Of course, I still go through those weird times when everything is out of wack and I'm not exactly sure why. And sometimes I do know what's made it go out of wack but it still takes a few days to get back under control. But regardless, there are now more stretches of no problem than the other way around. And boy oh boy, before the pump, it used to SO be the other way around. Literally weeks with interrupted sleep because of highs and lows in the night. I'm now on 5 different settings throughout the night because my blood sugars fluctuate so dramatically from 10 p.m. to 8 a.m. But before the pump, who knew that? I just thought I was the worst diabetic in the world and no matter how hard I tried, I just couldn't get it right. I felt stupid and tired and afraid and demoralized.

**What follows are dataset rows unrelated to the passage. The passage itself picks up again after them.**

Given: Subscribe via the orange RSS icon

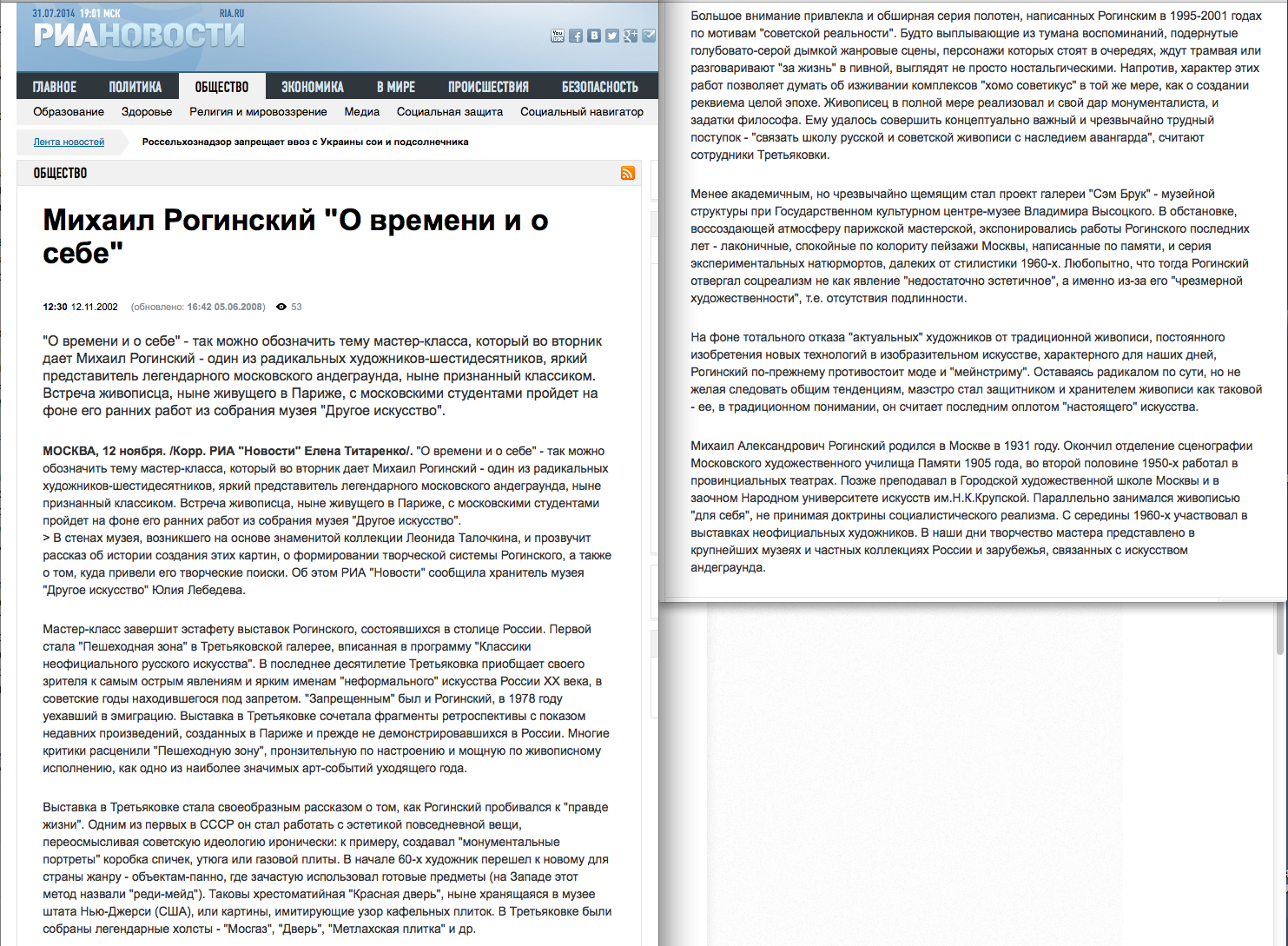Looking at the screenshot, I should click(x=627, y=173).
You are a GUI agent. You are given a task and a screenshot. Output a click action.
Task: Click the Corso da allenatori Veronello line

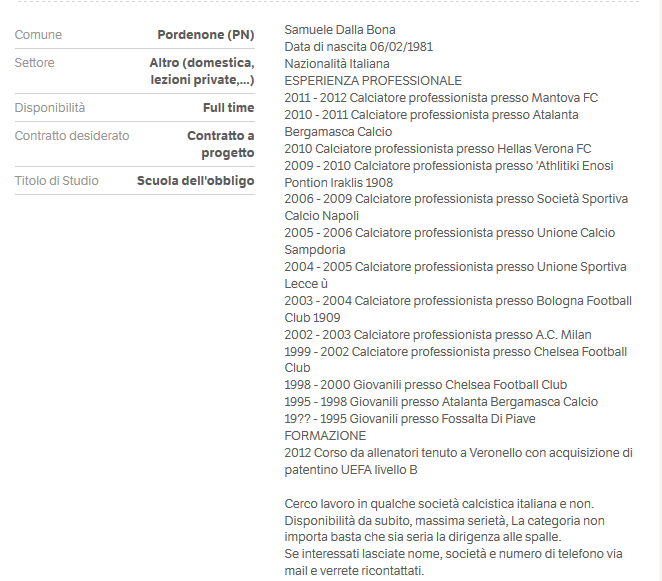(x=459, y=461)
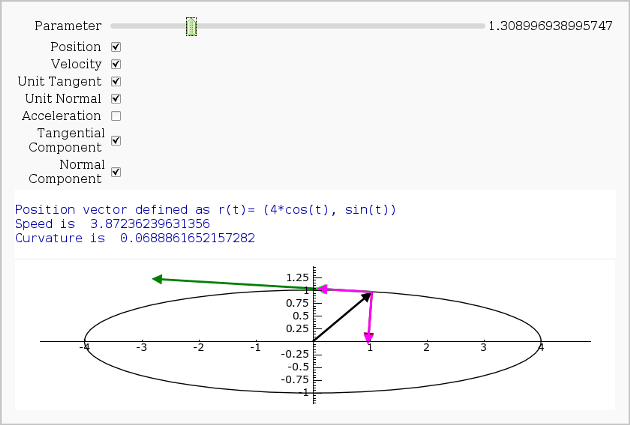
Task: Click the Parameter slider handle
Action: pos(191,26)
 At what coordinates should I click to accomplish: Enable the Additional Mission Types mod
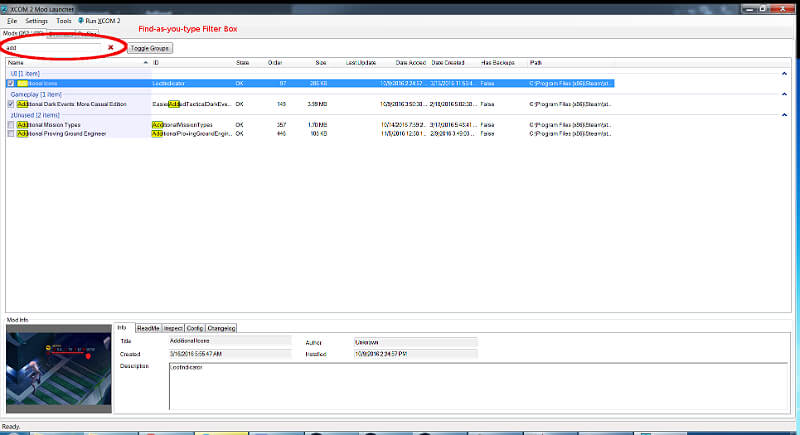tap(11, 125)
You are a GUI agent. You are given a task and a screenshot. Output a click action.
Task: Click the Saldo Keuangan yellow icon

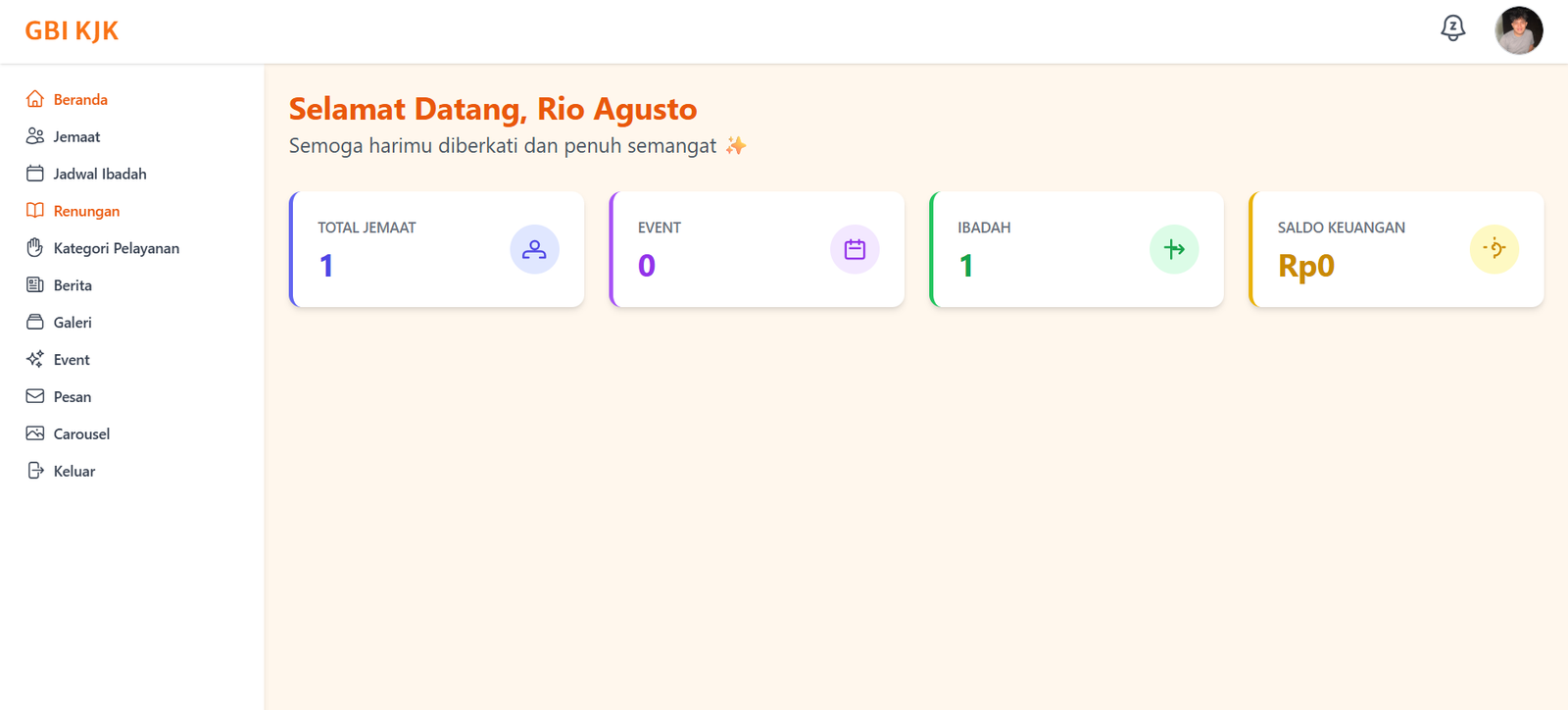point(1494,249)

And yet I resisted going on the pump for years. I didn't want to be hooked up to a computer because every computer I had worked with had failed at some point, so I wasn't going to trust my life to some fallible technology. "Better the evil we know" kind of thing. And I must say that the pump companies didn't do the best job making it an appealing proposition either. There was no direct interaction between me and them. I had to go through a nurse at a clinic to even see a pump or test one out. It was so very medical. It wasn't like buying a cellphone or a computer or a car. And though of course, it was a medical device and needed to function perfectly, I was going to have to live with this thing 24/7. Couldn't the process of deciding have been a little more human?
So I dilly-dallied and made excuses and I suffered on. And then my dad died and 9/11 happened and I thought, what do I have to lose? Life was suddenly very fleeting and I just leapt. And the day I went on the pump, my life changed irrevocably for the better. That day, and every day since, has been so much better than it was before. And here I sit today, realizing that I actually forget I have diabetes at times and now, that feels so normal. Isn't context funny?